Report, in full, each line of the material below in which the string "Facebook" occurs.

### Material shown
——
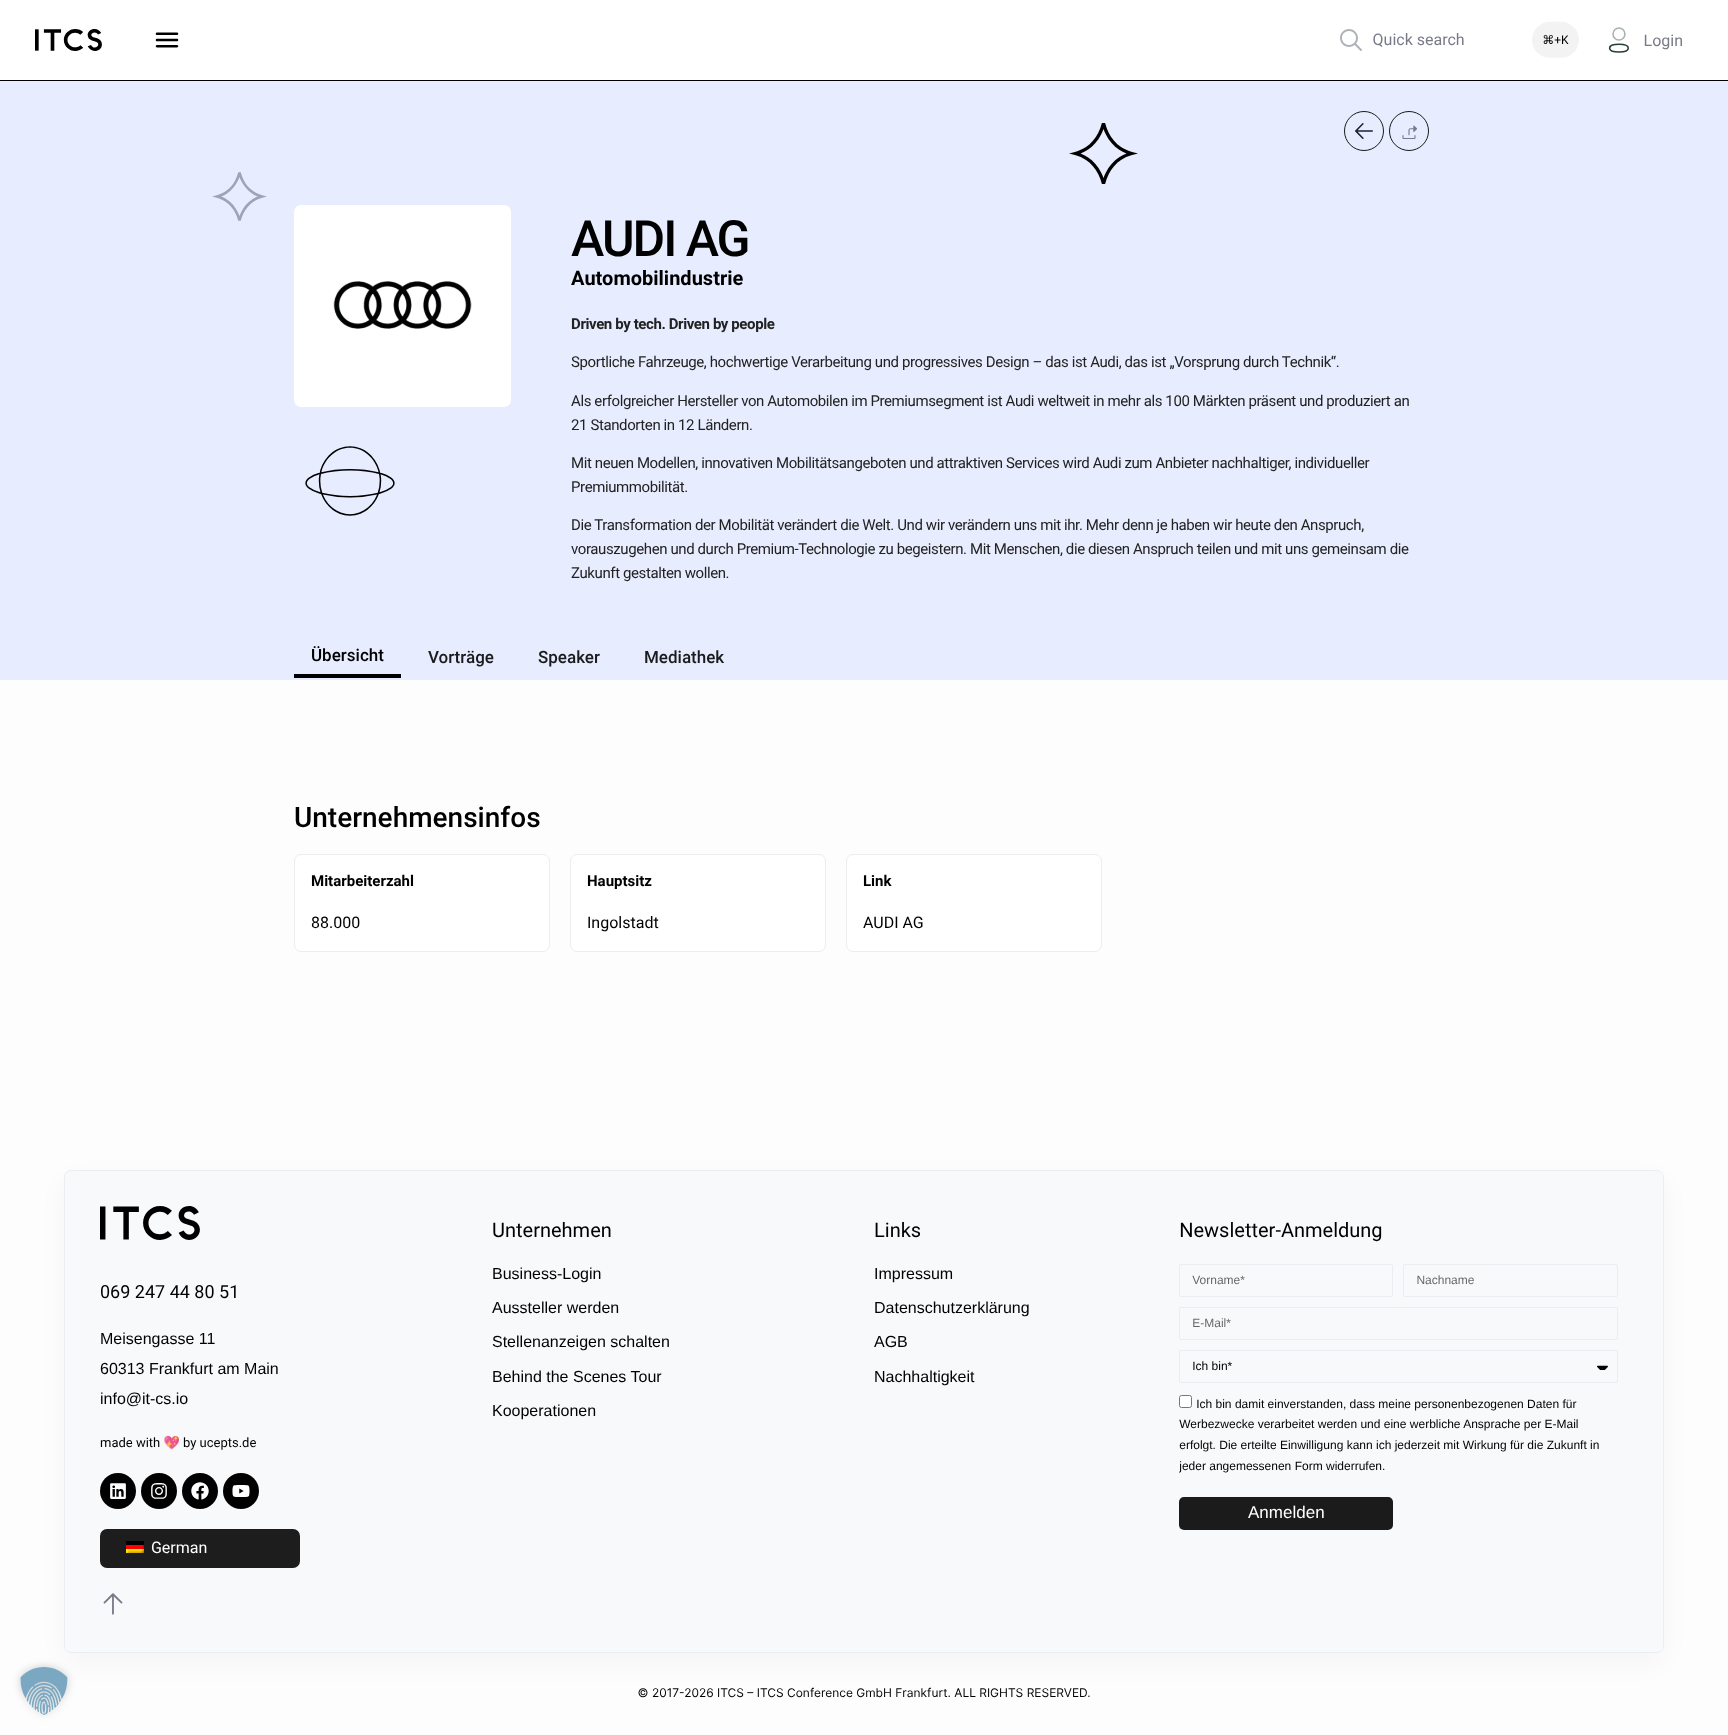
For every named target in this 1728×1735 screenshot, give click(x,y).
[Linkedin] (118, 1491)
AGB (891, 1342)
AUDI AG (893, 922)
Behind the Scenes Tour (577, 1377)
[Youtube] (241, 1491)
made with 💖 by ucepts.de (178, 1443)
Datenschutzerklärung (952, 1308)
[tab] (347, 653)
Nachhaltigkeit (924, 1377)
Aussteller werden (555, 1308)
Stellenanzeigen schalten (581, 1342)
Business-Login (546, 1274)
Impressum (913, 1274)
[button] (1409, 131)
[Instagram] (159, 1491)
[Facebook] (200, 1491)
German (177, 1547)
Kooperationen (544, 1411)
——
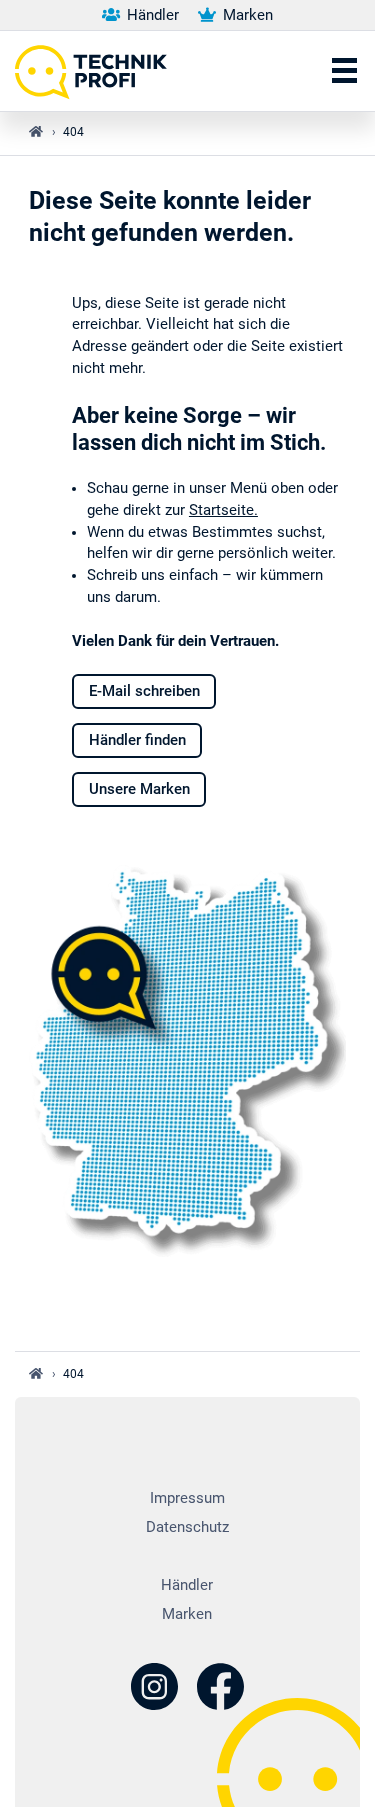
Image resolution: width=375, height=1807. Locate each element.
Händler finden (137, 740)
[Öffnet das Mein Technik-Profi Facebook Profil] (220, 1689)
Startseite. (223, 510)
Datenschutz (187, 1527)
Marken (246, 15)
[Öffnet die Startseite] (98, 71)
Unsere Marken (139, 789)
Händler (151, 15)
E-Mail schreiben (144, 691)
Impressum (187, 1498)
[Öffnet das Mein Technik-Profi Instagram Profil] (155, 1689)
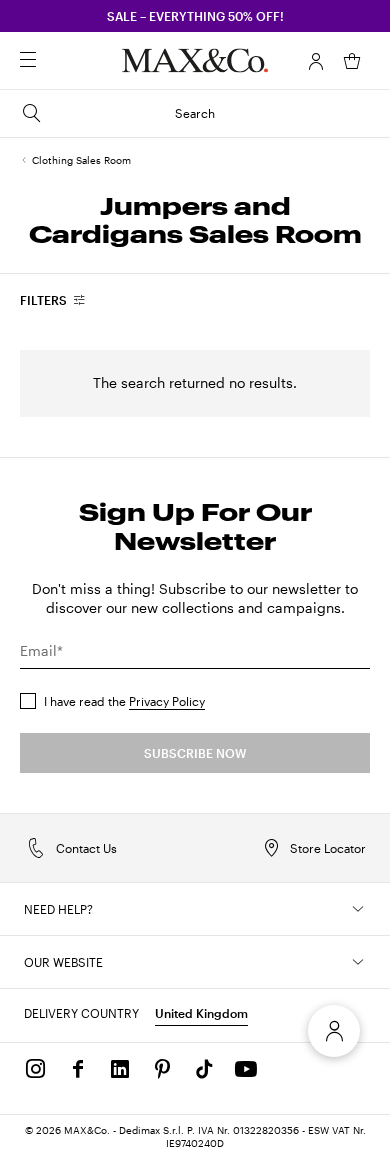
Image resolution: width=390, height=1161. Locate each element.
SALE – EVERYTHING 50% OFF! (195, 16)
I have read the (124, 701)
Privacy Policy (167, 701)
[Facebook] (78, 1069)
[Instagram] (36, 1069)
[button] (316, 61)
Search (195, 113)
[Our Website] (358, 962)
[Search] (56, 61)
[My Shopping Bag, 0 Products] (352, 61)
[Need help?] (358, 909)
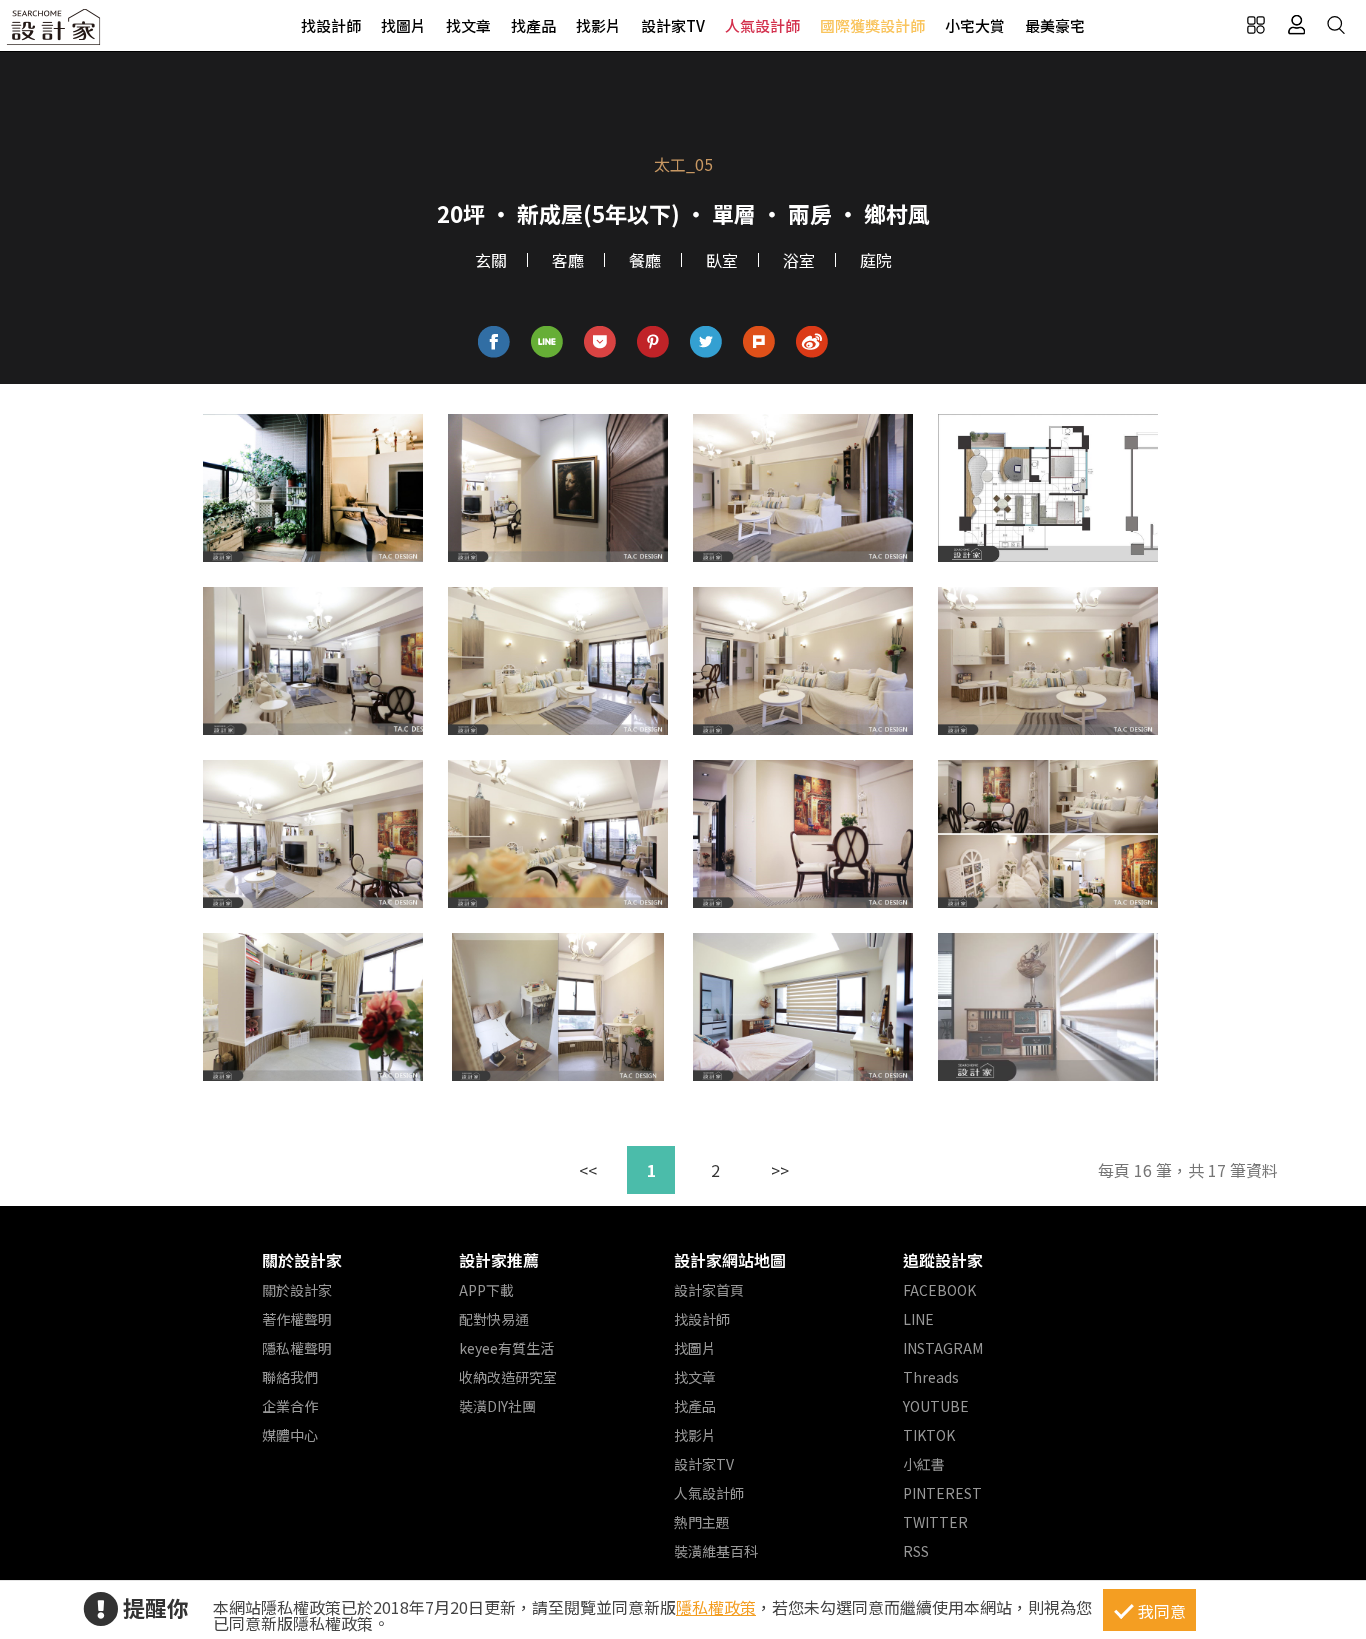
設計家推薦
——
### Exercise answer
[Facebook] (200, 1491)
[Öffnet das Mein Technik-Profi Facebook Profil] (220, 1689)
[Facebook] (78, 1069)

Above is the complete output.